“Nos vies formidables“ Un film de Fabienne Godet

Ce film de Fabienne Godet, en salles depuis le 06 mars, accompagne pendant deux heures Margot, une jeune femme d’une trentaine d’années, qui entre dans une communauté thérapeutique. Le temps du film, elle n’en ressortira pas. Non pas qu’elle en soit empêchée, mais simplement parce qu’elle y trouvera sa place. Les pensionnaires ont fait le choix ici du sevrage collectif dans une institution d’accueil qui propose l’abstinence totale sans aide médicamenteuse… A son arrivée on lui confisque son portable, qu’elle ne récupérera que dans les temps dédiés aux appels vers l’extérieur. Ses livres sont rassemblés dans la bibliothèque commune. On fouille de fond en comble ses affaires personnelles pour être sûr qu’elle ne cache rien… On comprend que la jeune femme a touché à peu près à tout ce qu’elle a pu croiser dans son parcours depuis la pré-adolescence, et ce dans des proportions plus ou moins importantes suivant les produits…

Il est important de signaler que le cadre imposé ici n’est pas celui de toutes les communautés thérapeutiques. Mais certaines, comme celle dont s’est inspirée la réalisatrice, fonctionne sur le même principe thérapeutique que le centre APTE (Aide et Prévention des Toxico-Dépendances par l’Entraide) créé à l’initiative de Kate Barry à Bucy-Le-Long en 1994. La méthode utilisée est la méthode Minnesota qui fait le pari de l’abstinence totale et de l’entraide dans une communauté de pairs usagers.
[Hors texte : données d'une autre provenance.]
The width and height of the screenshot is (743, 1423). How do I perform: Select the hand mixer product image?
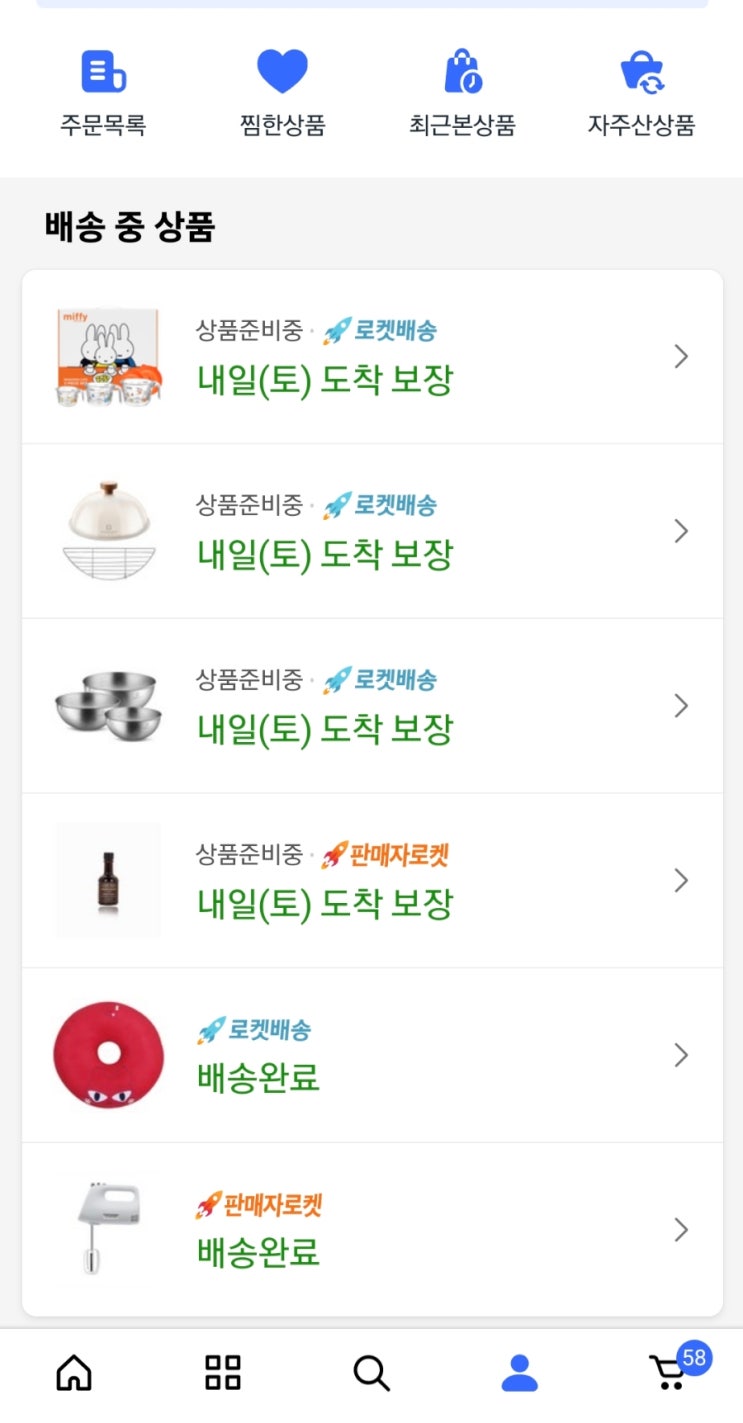tap(108, 1229)
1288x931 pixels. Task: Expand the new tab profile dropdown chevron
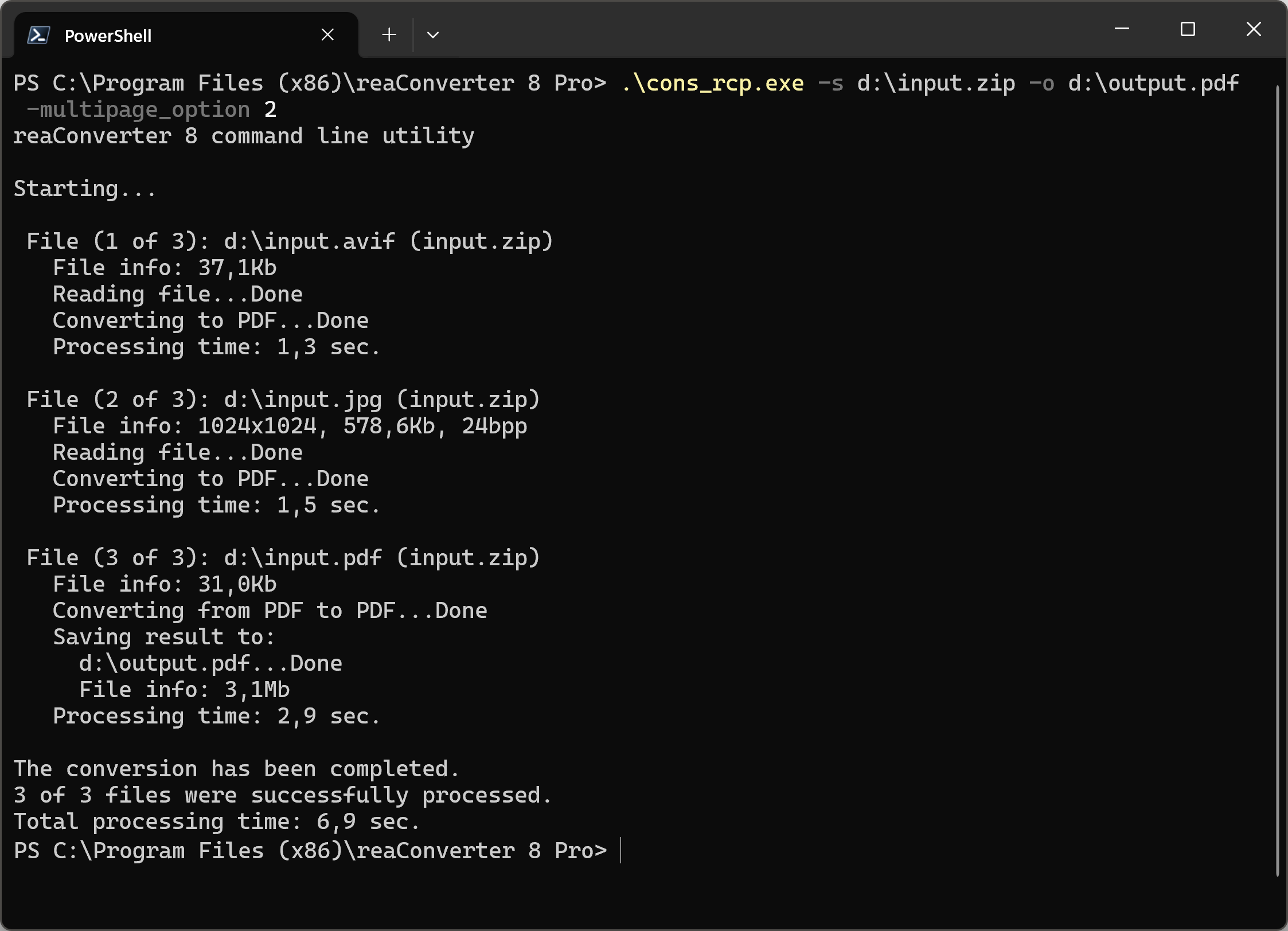coord(433,35)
Reconstruire le lien à l’autre fait partie du processus de sevrage… Le récit sera construit chronologiquement comme un journal de bord au jour le jour avec quelques ellipses temporelles…

Margot doit commencer par faire face à une bonne dizaine de jours de symptômes douloureux du manque, symptômes qui se manifestent entre autres par des nausées, vomissements, chaud et froid… Ces douleurs physiques finissent pas disparaître apparemment, mais c’est là que tout le travail psychologique commence… La jeune femme prend petit à petit sa place dans le groupe… Jalil, Jérémy, Salomé, César, Sonia, Pierre, Annette, Lisa, Marion, Irina, et d’autres encore… sont dans les parages, et leur présence participe de cette chaleurosité qui anime l’ensemble du groupe…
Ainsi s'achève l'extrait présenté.